West Tisbury is governed on the local level by the open town meeting form of government, and is led by a board of selectmen. The police station is located in the North Tisbury business district, co-located with the Fire Department's Station II, and the town has two fire stations; located farther up Edgartown-West Tisbury Road and near the business district. The post office is located north of North Tisbury, and the West Tisbury Free Public Library is located just north of the town center.

== Education ==
West Tisbury is part of the Martha's Vineyard Regional School District along with Aquinnah, Chilmark, Edgartown, Oak Bluffs, and Tisbury.
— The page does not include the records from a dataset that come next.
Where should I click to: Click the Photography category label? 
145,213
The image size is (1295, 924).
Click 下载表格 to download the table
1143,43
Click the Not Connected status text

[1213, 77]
Students in West Tisbury attend West Tisbury Elementary School, from grades K–8.

The Up-Island School District (West Tisbury School) has a "school choice" program which was renewed in 2022.

High School students then attend Martha's Vineyard Regional High School.

Also located in West Tisbury is the Martha's Vineyard Charter School, a substitute school for anyone in K–12. It is located next to the WTFD building.

==Notable people==
- John Belushi (1949-1982), comedian and actor
- Michael Craughwell, sword maker and star of the Discovery Channel series Big Giant Swords
- Nancy Luce, poet, folk artist
- Willy Mason, musician
- David McCullough, historian
- Ryen Russillo, The Ringer/NBA commentator

== Points of interest ==
- Polly Hill Arboretum
- Grange Hall
- Alley's General Store
- Waskosim's Rock
- Split Rock
- Old Mill
- The Mill Pond
- Field Gallery

==Popular culture==
In The X-Files television show, Fox Mulder's father lives in West Tisbury.